Exercise directions -> Copy every line of the records that includes the word "icon".

Input data ->
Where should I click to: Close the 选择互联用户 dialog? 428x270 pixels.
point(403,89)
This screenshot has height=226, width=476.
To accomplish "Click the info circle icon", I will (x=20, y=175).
--
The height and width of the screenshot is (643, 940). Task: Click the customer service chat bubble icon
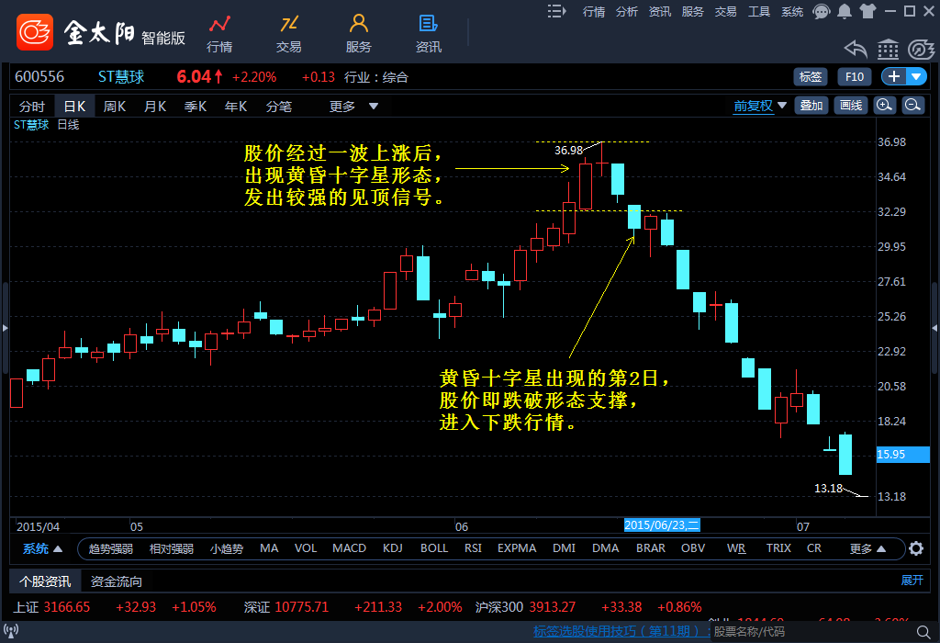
--
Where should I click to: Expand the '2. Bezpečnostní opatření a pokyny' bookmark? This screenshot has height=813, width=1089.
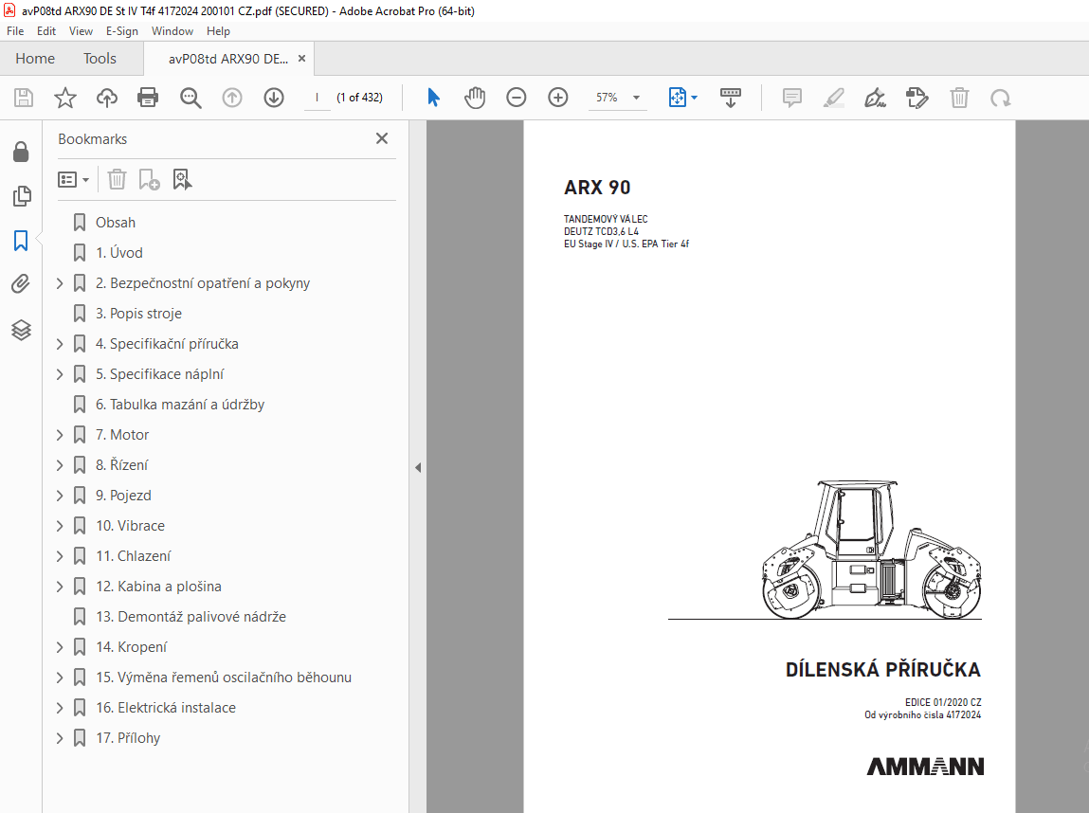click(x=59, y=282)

Response ->
To accomplish "Click the info circle icon", I will (x=20, y=175).
The height and width of the screenshot is (643, 940). Task: Click the customer service chat bubble icon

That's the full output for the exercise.